____ Selected extract

I think we took around 10-15 days to shoot. We went in the streets around Laax for a week to shoot, and some days here and there during rest of the winter. We also mixed different projects together, so sometime I joined sessions with Fred Couderc, who filmed 7 episodes for the Swiss TV web series, “Tataki”. I also got some quality time with Igor, Maveric, Jonas and the rest of my friends. The nicest guys in town!
Can you share one story of a session that was particularly memorable?
Hahaha… I directly think about that lil’ down rail at a closed restaurant in Morgins. It was the end of November and there was soooo much snow. So our street season started a month earlier than usual. I was riding that down rail and the boss of the restaurant came out. He came in hot, like, “Yeahhh let’s do this! Try it again!” Then I fell against his wood fence next to the rail and broke it a little bit. But he told me, “No problem man, it was old!”
I think I could broken his car and he probably still would’ve told me, “Don’t worry buddy, It’s cool!” Hahaha… we definitely got lucky in those street adventures!
Damn. That’s amazing. That never happens happens to me. I think you even had a similar story last year, where you talked another guy into letting you hit a spot. Maybe people can sense that you’re actually kind of a classy guy, even when you’re busy breaking their shit? I mean, I would’ve never imagined you as an watchmaker. How did you get into that line of work anyway?
You know, I was 14 and my parents asked me what I wanted to do. I thought watchmaking could be cool. You know, working with small things, precision, etc. So I went for a “discovery day” at a school in Vallée de Joux, and few months later, I started a four year program there.
Is there anything that you’ve learned in your professional life that has complemented your snowboarding?
Of course! Watchmaking taught me to be very patient. I think it’s helped me a lot to keep calm, even if things are not going as planned. Like when I can’t land that fucking trick… y’all know what I mean ; )
Oh yeah… I’ve seen some serious meltdowns. Maybe I’ll start recommending your school to some of the other riders that I shoot with… haha.
How about the other way around? Anything in snowboarding that’s helped you in your profession?
Hmmm… I’m not really sure. Snowboarding is a domain where style matters and where details are important in an creative way. Maybe It helped me to be sensitive to that? If so, then I think it’s safe to say that riding has been a good thing for my profession. But I can’t give you a scientific answer… haha.
This whole watchmaking thing that you’re into is pretty damn Swiss. You’re like a walking cliché! Do you also enjoy banking and cheese eating?
Hahaha… did someone said “fondue”? I sure I heard someone said “fondue”… I’m in!
Sounds good to me!
As well as working and riding, you’re actually doing a lot of the filming and editing for your projects, right?
Yes! I want to be as independent as as I can. I really like to film and edit and that’s the main reason why I can drop a project like this today. It’s very difficult to film with productions, especially when you have a job. So I make my own edits with the help of friends. I’ve learned a lot, time after time, and I’ve still got a lot more to learn. I think it’s authentic to make a project from A to Z. I like it.
I heard you had to buy some new camera gear recently. What happened?
Yeah… Someone stole my bag with my camera and all my lenses. I had to buy all of my stuff again, so I made some updates. So there was at least one good thing that came out of a very bad thing.
Now that you’ve finally got some new toys, do you have some other video projects lined up?
Well, in a couple of days, I’m actually going to travel through Senegal with my girlfriend. I’m gonna film the local culture there, but more as personal souvenir. And this summer I made a skate edit with a friend. A young skater from Wallis named Quentin Martig. Check it out…
Good stuff! That last shot is just perfect… haha. Anything else you’d like to add before we wrap this up?
Cheers to that! Thanks for the little interview Lionel. Stoked to see what you and your new camera get into this winter.

________
____ Data below

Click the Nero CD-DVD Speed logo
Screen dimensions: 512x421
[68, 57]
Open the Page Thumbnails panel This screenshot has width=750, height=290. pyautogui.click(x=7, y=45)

________

**Problem set:**
**1.** From the snowboarding interview, reproduce word for word the passage starting with "Yes! I want" and going on through "projects lined up?".
**2.** In the snowboarding interview, where was the school that offered the four-year watchmaking program?
**3.** Name every person mentioned by name in the snowboarding interview.

**Expected responses:**
**1.**
Yes! I want to be as independent as as I can. I really like to film and edit and that’s the main reason why I can drop a project like this today. It’s very difficult to film with productions, especially when you have a job. So I make my own edits with the help of friends. I’ve learned a lot, time after time, and I’ve still got a lot more to learn. I think it’s authentic to make a project from A to Z. I like it.
I heard you had to buy some new camera gear recently. What happened?
Yeah… Someone stole my bag with my camera and all my lenses. I had to buy all of my stuff again, so I made some updates. So there was at least one good thing that came out of a very bad thing.
Now that you’ve finally got some new toys, do you have some other video projects lined up?

**2.** In Vallée de Joux.

**3.** Fred Couderc, Igor, Maveric, Jonas, Lionel, Quentin Martig